New energy firms will face tougher tests before they’re granted a licence under proposals published today by Ofgem.

Applicants for new supply licences will have to prove to the regulator they have the funds and resources to manage their business for at least the first 12 months.

They will also have to show how they will meet Ofgem’s complaint handling standards and obligations to assist vulnerable customers.

The measures should be in place by late spring 2019.

The energy watchdog has been prompted to take action following the collapse of five smaller suppliers this year alone.

Future Energy, National Gas and Power, Iresa Energy, Gen4U, Usio Energy and Extra Energy, which had over 225,000 customers between them, have all gone bust in 2018.

New firms also dominated the bottom of the latest customer service league table published by Citizens Advice, prompting the regulator to take action against the worst offenders.

Mary Starks, executive director for consumers and markets at Ofgem, said: “New energy suppliers that have entered the market over the last few years have offered consumers more choice and helped to drive down energy prices and drive up customer service standards.

“However, complaints against some suppliers have been rising recently and we have had to step in when others have ceased trading.

“Our proposed new tests for suppliers wanting to enter the market will ensure consumers will be better protected against the risk of poor performance, while still allowing more competition and innovation in the energy market to benefit consumers.”

Separately, Ofgem will consult on proposals to introduce new reporting requirements for suppliers already active in the market.
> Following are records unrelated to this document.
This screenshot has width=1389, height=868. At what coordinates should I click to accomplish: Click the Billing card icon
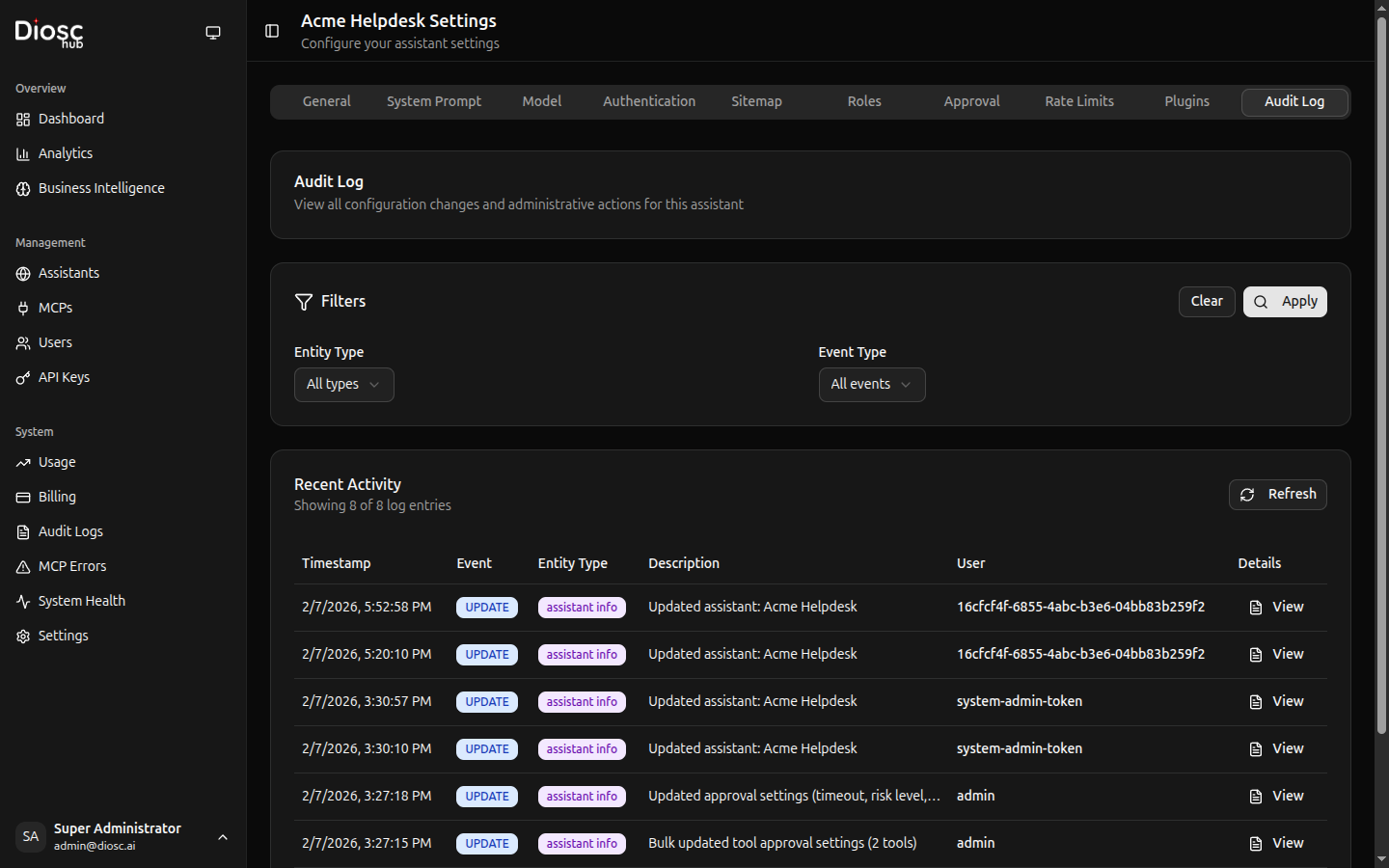coord(23,498)
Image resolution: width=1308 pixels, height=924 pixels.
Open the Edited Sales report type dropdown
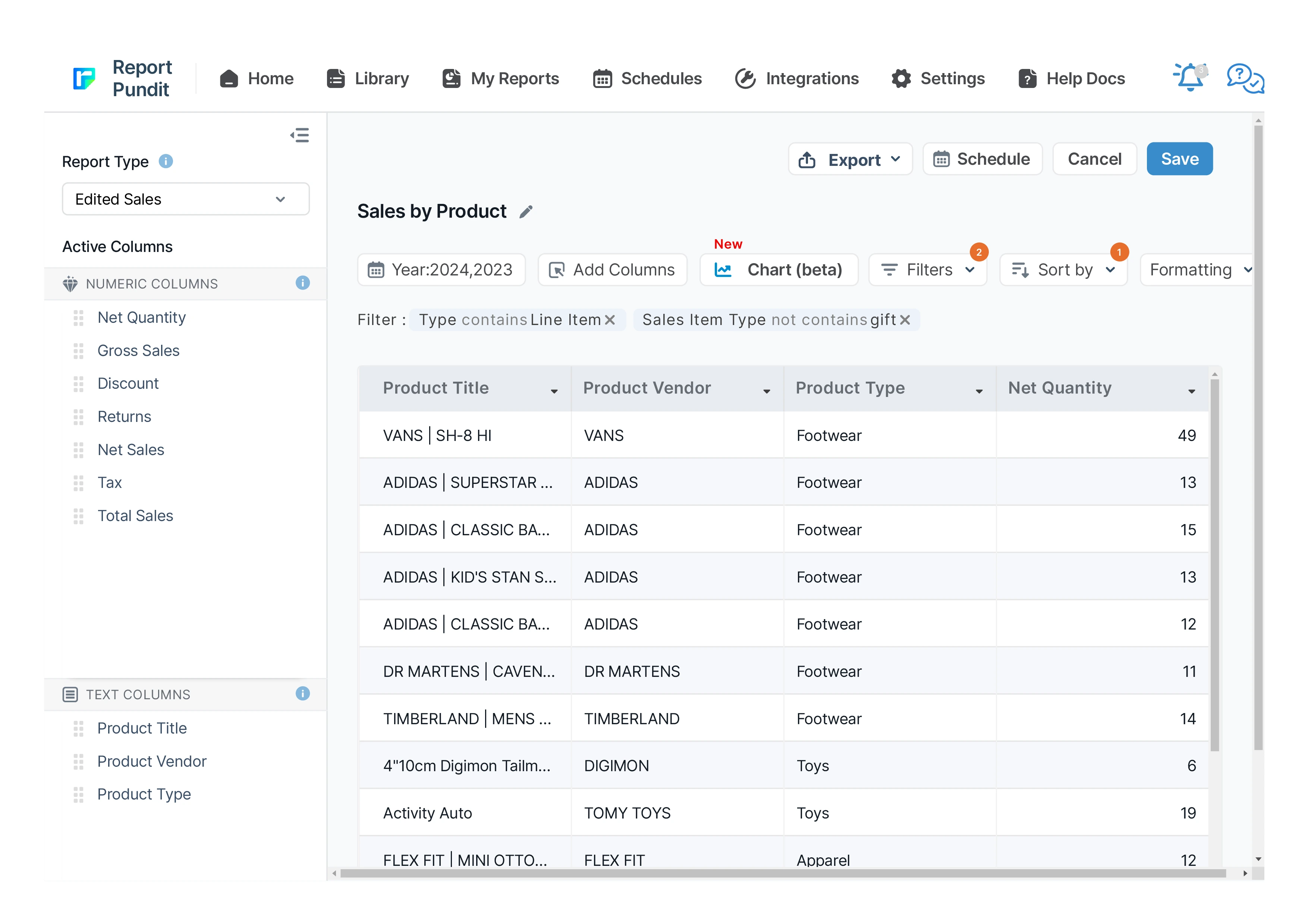pos(185,199)
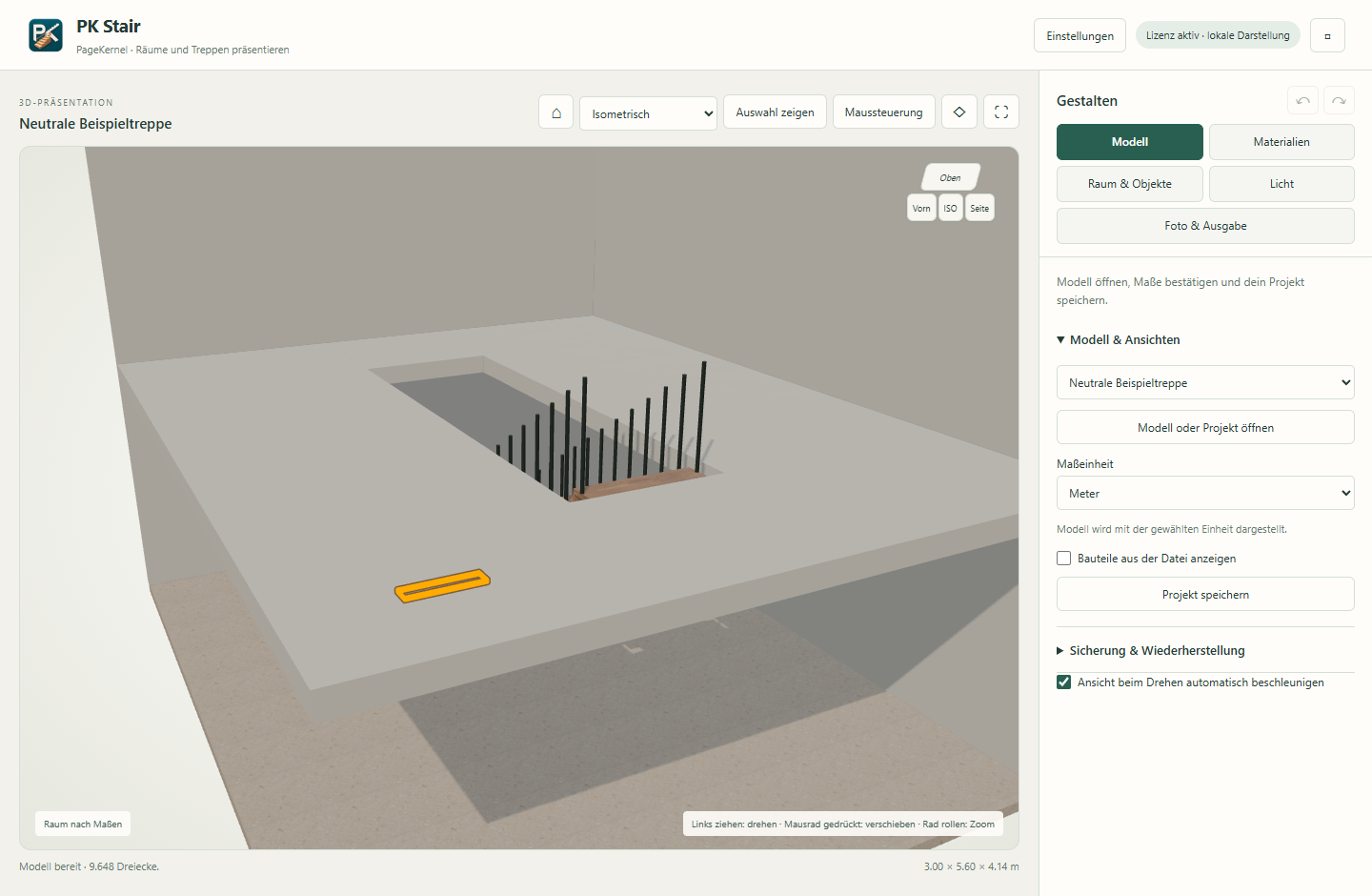This screenshot has height=896, width=1372.
Task: Click Modell oder Projekt öffnen button
Action: click(x=1205, y=428)
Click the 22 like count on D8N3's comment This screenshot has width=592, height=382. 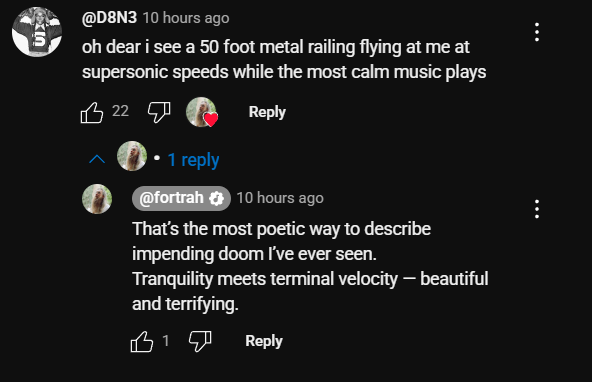[120, 111]
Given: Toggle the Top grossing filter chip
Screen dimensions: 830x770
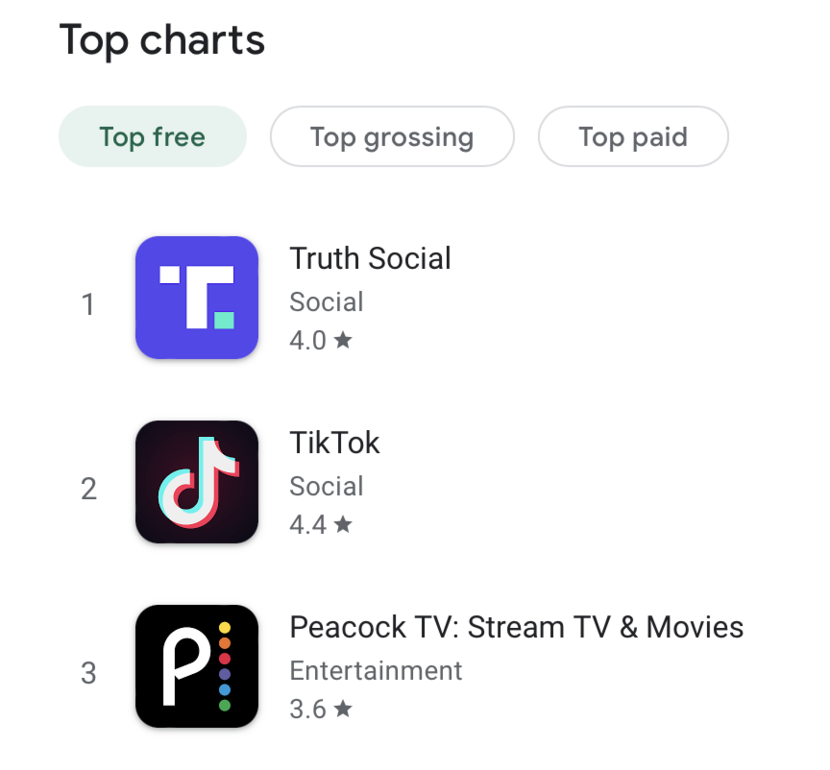Looking at the screenshot, I should click(x=391, y=136).
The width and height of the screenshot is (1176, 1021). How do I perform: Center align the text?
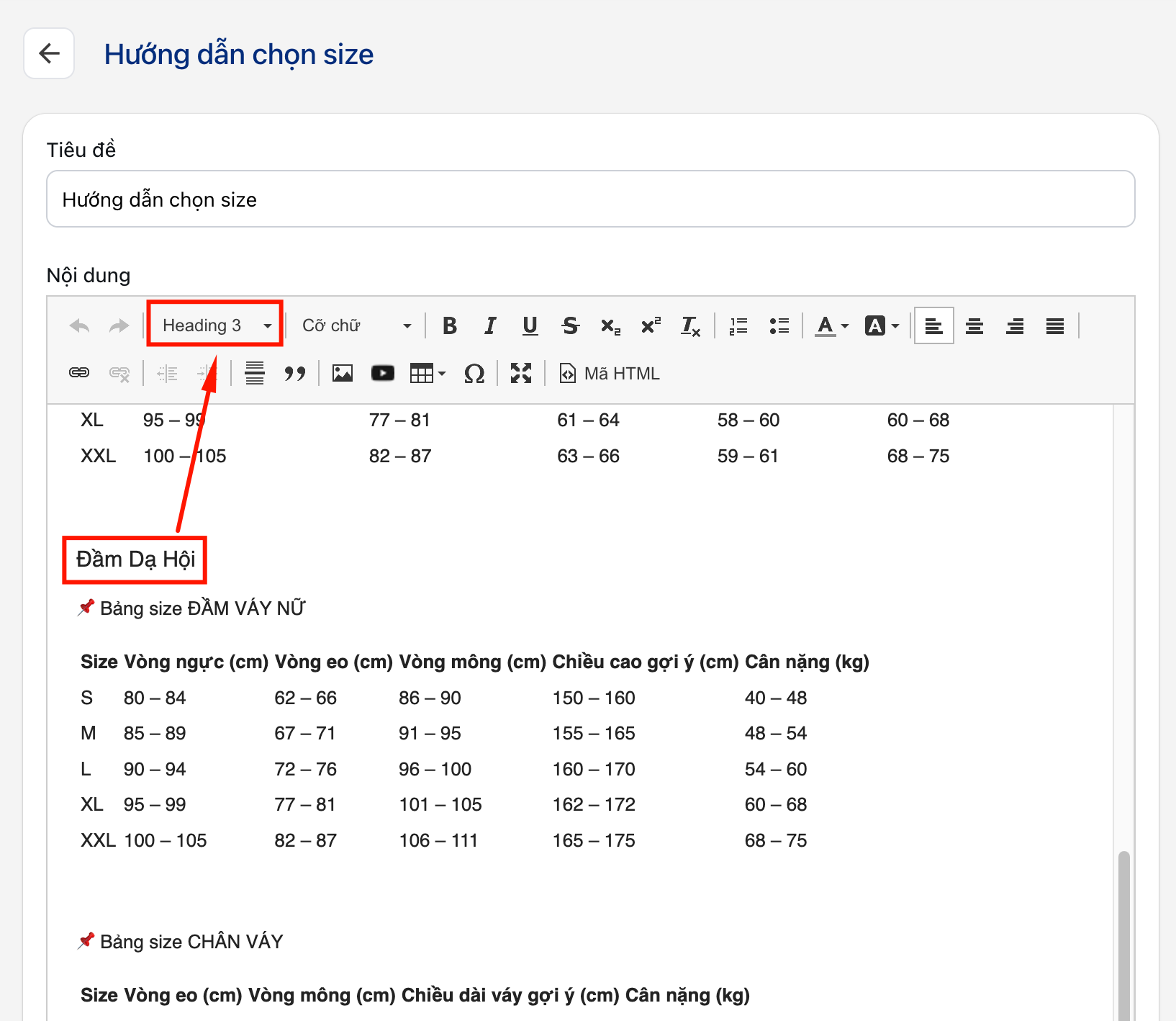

These include regular updates on firms’ financial and operational resources for running their business and providing customer service.

What happens if an energy firm goes bust?

When a supplier goes out of business, Ofgem’s ‘safety net’ provision protects customers’ credit balances and ensures households’ energy supply continues.

The regulator appoints a new supplier and if customers find themselves on a more expensive tariff, they can switch to a new provider without being charged exit fees.